[Document segment]
Thursday, August 9, 2012

Learning How to Learn Again

A touch more public shaming of myself . . . just a touch more.

Honestly, out of all the things I've been disappointed in about myself the one I've felt most guilty about is the collapse of my dedication for self-improvement, learning is specific. My steeled dedication of past years of constantly improving my character is, in fact, largely why I've named this blog A Giant Doing. The people I grew up around were obsessed with appearances. To be judged a great many things, all you had to do was tailor your appearance in just the right way, and people would believe that about you. If you were nice in public, then people would hold fast to the belief that you are a nice person -- regardless of how you act out your true self behind closed doors. That meant that the worst people I've ever met in my life could be judged to be the total opposite so long as they made the right images. If they smiled to conceal their inner misery then they'd be judged happy people; if they adapted temporary manners to please a particular person then they'd be judged polite, even if they dropped the manners with everyone else; and so on. What people saw is what they believed.

[Work instructions]
[a] In the blog post on learning how to learn again, what were the people the writer grew up around obsessed with?
[b] Please write a continuation of the blog post on learning how to learn again, starting right after its last sentence.

[Entries shown]
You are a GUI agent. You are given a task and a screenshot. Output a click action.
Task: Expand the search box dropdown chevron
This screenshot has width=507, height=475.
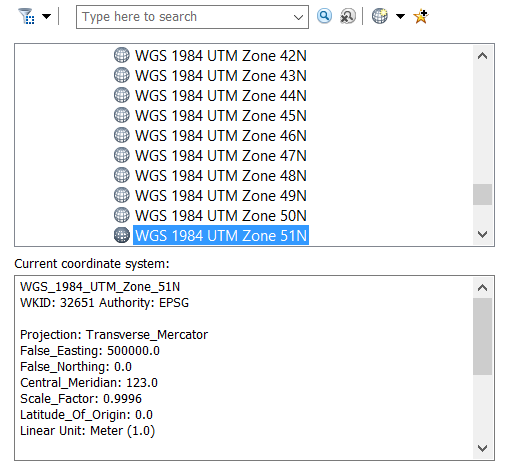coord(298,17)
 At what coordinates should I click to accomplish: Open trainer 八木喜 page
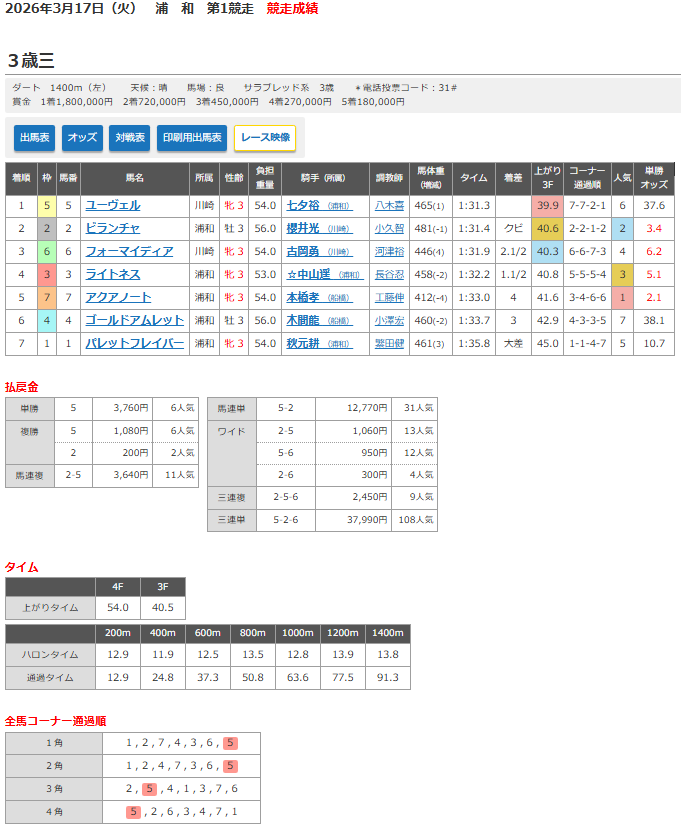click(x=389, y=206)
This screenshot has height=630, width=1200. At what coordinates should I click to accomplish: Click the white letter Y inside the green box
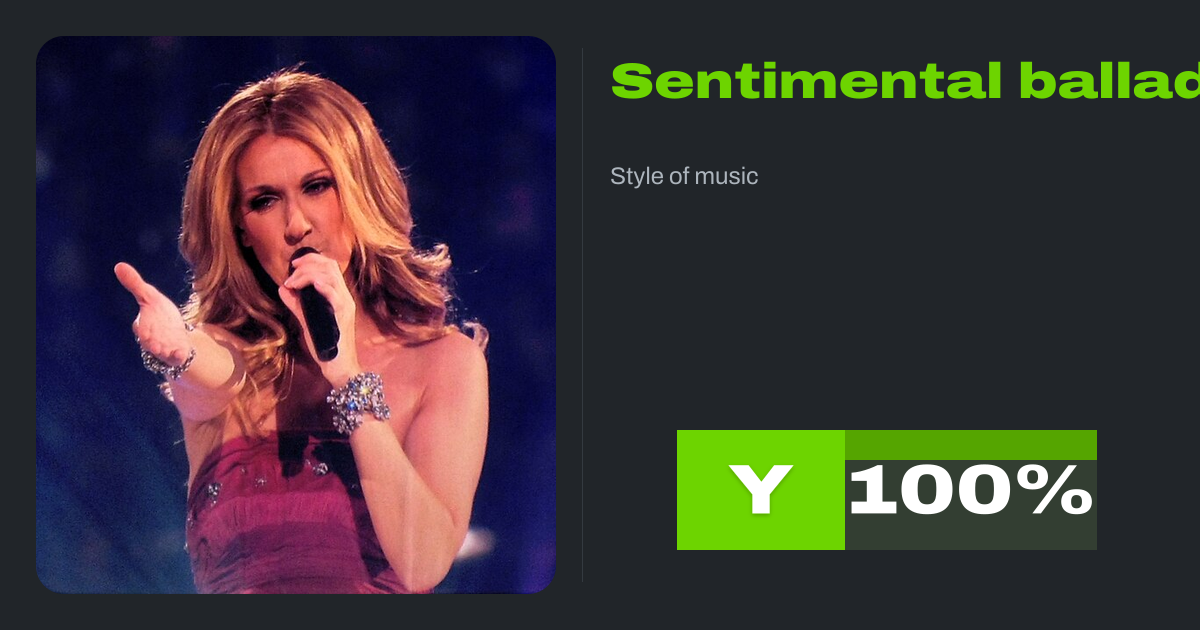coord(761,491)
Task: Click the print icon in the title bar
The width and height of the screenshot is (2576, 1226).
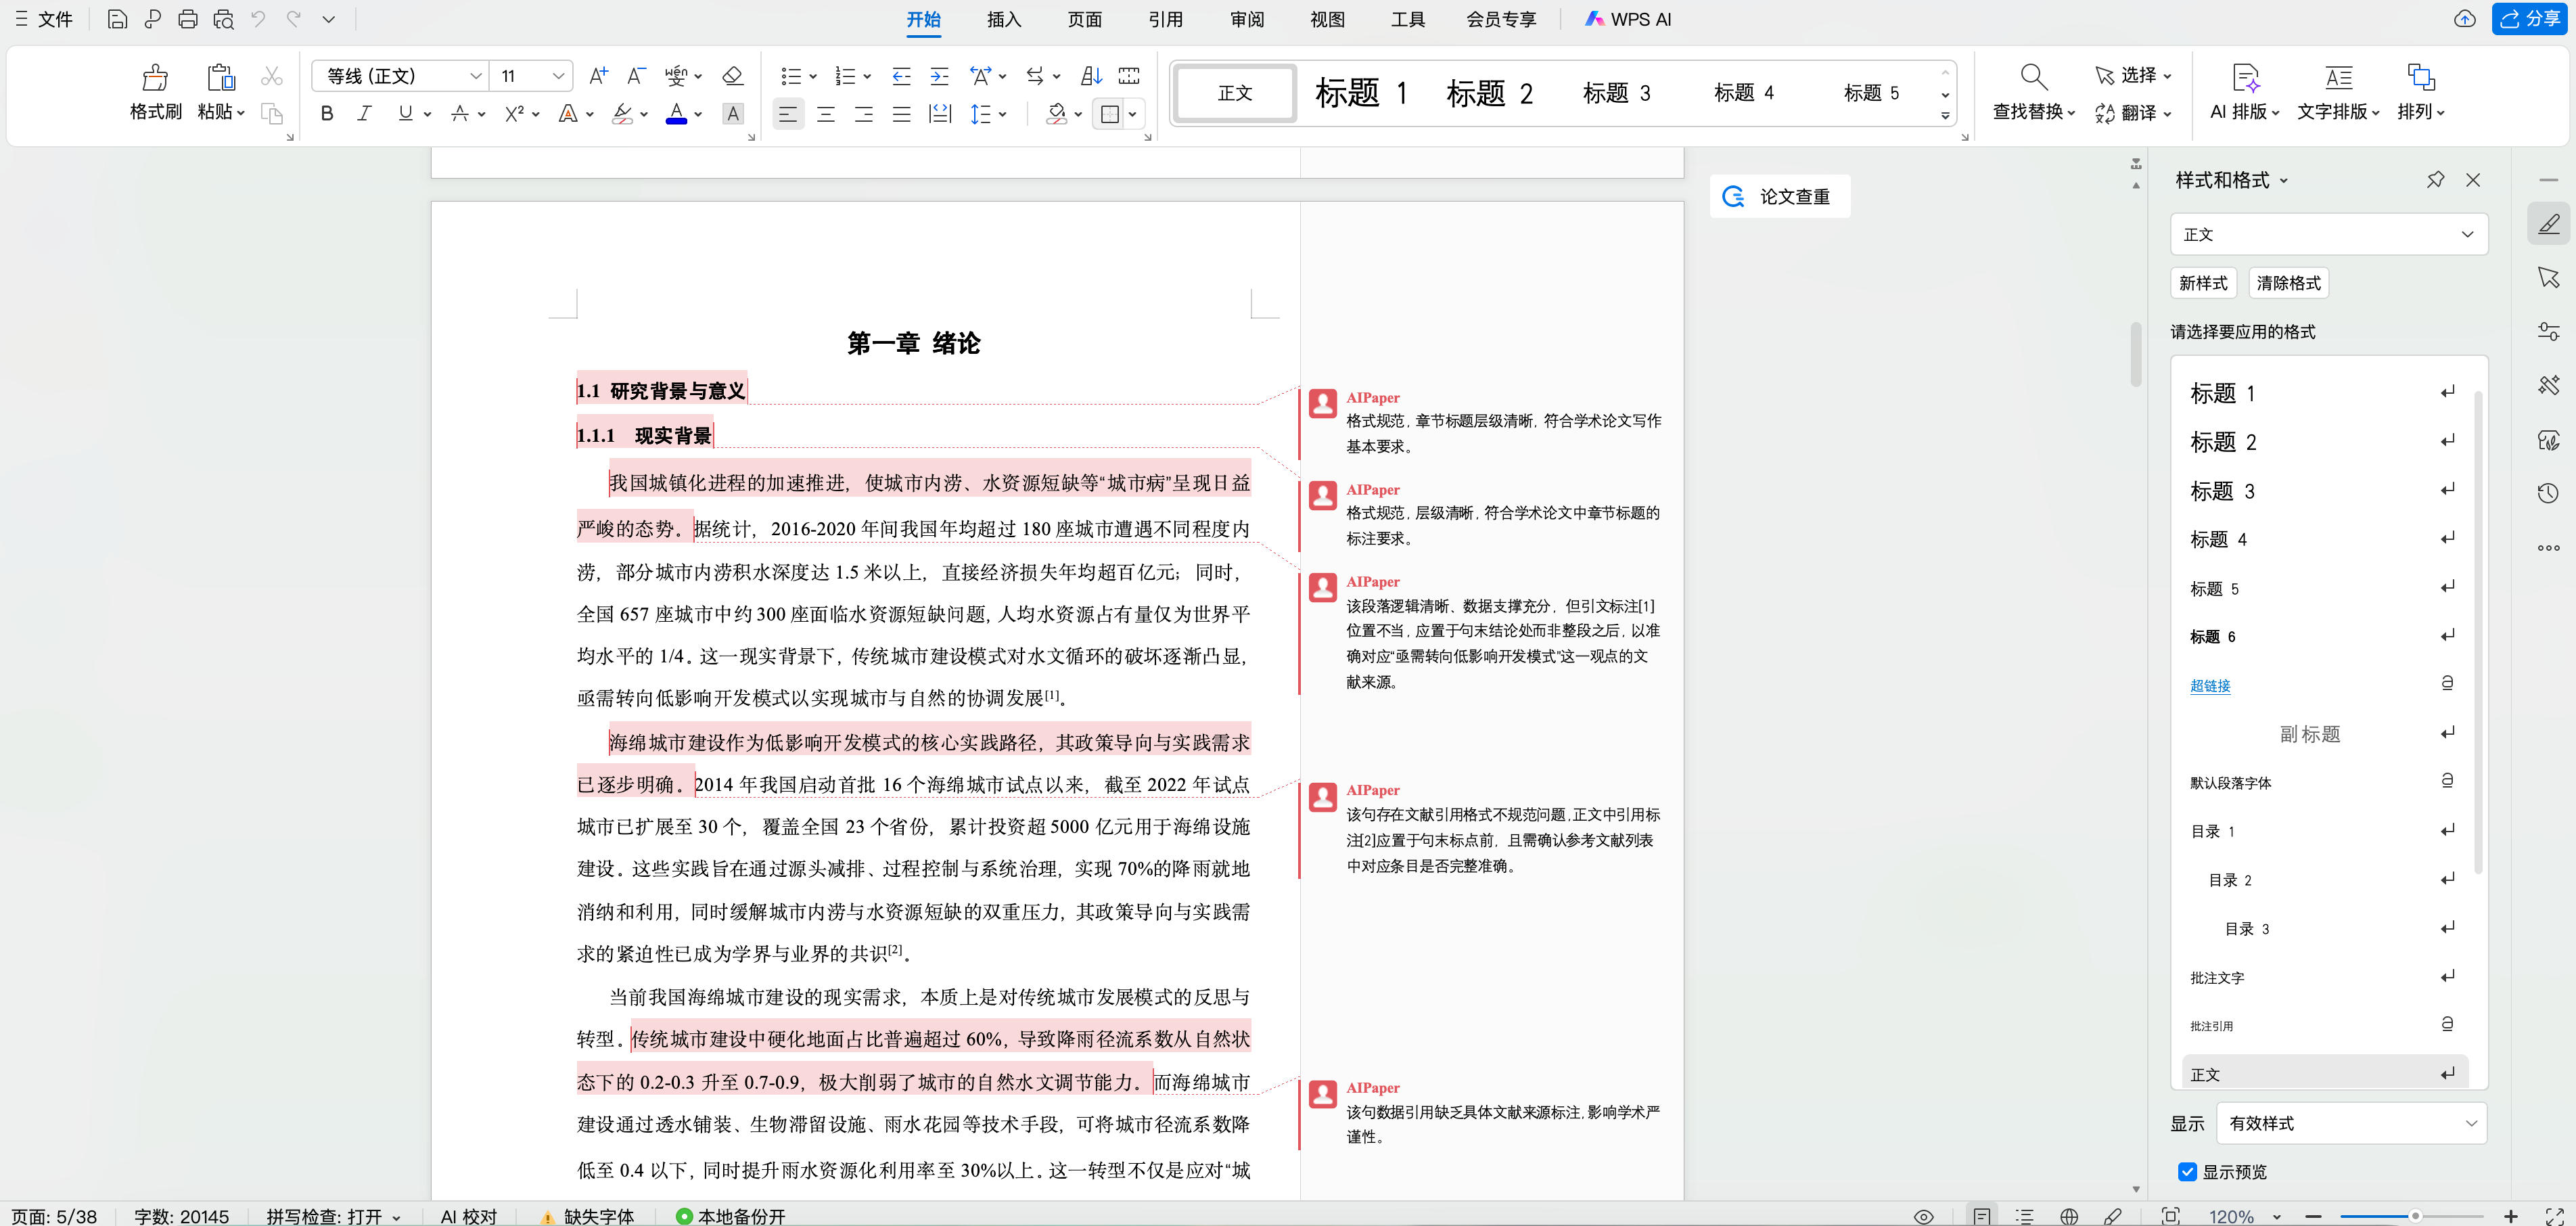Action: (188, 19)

[Answer set]
[a] They were obsessed with appearances.

[b]
Deep down I reject that totally, for everything it stands for. I believe we are what we do. Quoting Aristotle, "We are what we repeatedly do." That is where our nature lies, in our actions. To be a great person, you must do great things. Quoting Rod Serling: "A giant is as a giant does."

With those words driving my core I managed to accomplish a many great things of personal worth: I cured a speech impediment I had, I identified my main career interest in life, I transformed my body with a new diet, and more. If my elders are going to be obsessed with how things appear, I'm going to be obsessed with how things  are, and that pushed me to become a self-improvement junkie, as in order to become the best person I possibly can, that means adopting the best practices I possibly can.

One of my proudest practices of the past was self-initiated and guided study of basic school subjects after I dropped out of college. Back then I didn't know what to do with my life, and I thought it was extremely irrational to gather up debt in college with that lack of direction, especially since I lost all trust in the educational system, so I dropped out and opted to educate myself while I figured out what to do with my life, which I thought, and still believe, wise, since I'd be catching up on lost knowledge, not accumulating debt, and introspecting on my life all in one.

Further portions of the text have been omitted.